======== SUPPLIED MATERIAL ========
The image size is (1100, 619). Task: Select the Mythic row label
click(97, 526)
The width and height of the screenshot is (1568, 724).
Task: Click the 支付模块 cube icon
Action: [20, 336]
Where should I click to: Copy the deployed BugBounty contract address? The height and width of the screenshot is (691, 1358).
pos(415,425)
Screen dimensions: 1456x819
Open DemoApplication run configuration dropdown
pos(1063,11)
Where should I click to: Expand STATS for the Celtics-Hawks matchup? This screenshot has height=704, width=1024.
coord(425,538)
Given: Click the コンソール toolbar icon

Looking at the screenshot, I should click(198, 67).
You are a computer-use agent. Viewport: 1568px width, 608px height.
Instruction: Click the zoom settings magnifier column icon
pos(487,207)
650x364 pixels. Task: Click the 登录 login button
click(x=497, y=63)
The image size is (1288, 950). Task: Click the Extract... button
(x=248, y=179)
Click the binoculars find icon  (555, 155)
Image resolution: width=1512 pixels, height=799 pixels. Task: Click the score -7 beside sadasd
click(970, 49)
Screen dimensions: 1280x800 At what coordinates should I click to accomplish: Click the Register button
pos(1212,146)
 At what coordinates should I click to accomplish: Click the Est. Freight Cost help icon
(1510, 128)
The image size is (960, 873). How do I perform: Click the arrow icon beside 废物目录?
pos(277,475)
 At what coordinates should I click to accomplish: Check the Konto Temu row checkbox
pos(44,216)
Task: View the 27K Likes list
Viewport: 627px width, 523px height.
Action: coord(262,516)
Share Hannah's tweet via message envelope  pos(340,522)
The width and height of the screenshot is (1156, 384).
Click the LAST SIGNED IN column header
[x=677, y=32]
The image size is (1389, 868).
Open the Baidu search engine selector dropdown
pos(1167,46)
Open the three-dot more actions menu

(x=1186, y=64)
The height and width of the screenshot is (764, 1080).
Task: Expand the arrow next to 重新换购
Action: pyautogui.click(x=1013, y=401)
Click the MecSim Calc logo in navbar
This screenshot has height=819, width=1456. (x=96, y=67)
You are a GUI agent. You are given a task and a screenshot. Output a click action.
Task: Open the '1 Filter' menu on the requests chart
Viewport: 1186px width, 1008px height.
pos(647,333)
========
▶ TASK INSTRUCTIONS:
Copy out every one of the entries above word for word, with nothing changed.

▶ ANSWER TO THIS TASK:
The image size is (1100, 619). Task: Select the Mythic row label
click(97, 526)
The width and height of the screenshot is (1568, 724).
Task: Click the 支付模块 cube icon
Action: [20, 336]
Where should I click to: Copy the deployed BugBounty contract address? The height and width of the screenshot is (691, 1358).
pos(415,425)
Screen dimensions: 1456x819
Open DemoApplication run configuration dropdown
pos(1063,11)
Where should I click to: Expand STATS for the Celtics-Hawks matchup? This screenshot has height=704, width=1024.
coord(425,538)
Given: Click the コンソール toolbar icon

Looking at the screenshot, I should click(198, 67).
You are a computer-use agent. Viewport: 1568px width, 608px height.
Instruction: Click the zoom settings magnifier column icon
pos(487,207)
650x364 pixels. Task: Click the 登录 login button
click(x=497, y=63)
The image size is (1288, 950). Task: Click the Extract... button
(x=248, y=179)
Click the binoculars find icon  (555, 155)
Image resolution: width=1512 pixels, height=799 pixels. Task: Click the score -7 beside sadasd
click(970, 49)
Screen dimensions: 1280x800 At what coordinates should I click to accomplish: Click the Register button
pos(1212,146)
 At what coordinates should I click to accomplish: Click the Est. Freight Cost help icon
(1510, 128)
The image size is (960, 873). How do I perform: Click the arrow icon beside 废物目录?
pos(277,475)
 At what coordinates should I click to accomplish: Check the Konto Temu row checkbox
pos(44,216)
Task: View the 27K Likes list
Viewport: 627px width, 523px height.
Action: coord(262,516)
Share Hannah's tweet via message envelope  pos(340,522)
The width and height of the screenshot is (1156, 384).
Click the LAST SIGNED IN column header
[x=677, y=32]
The image size is (1389, 868).
Open the Baidu search engine selector dropdown
pos(1167,46)
Open the three-dot more actions menu

(x=1186, y=64)
The height and width of the screenshot is (764, 1080).
Task: Expand the arrow next to 重新换购
Action: pyautogui.click(x=1013, y=401)
Click the MecSim Calc logo in navbar
This screenshot has height=819, width=1456. (x=96, y=67)
You are a GUI agent. You are given a task and a screenshot. Output a click action.
Task: Open the '1 Filter' menu on the requests chart
Viewport: 1186px width, 1008px height.
pos(647,333)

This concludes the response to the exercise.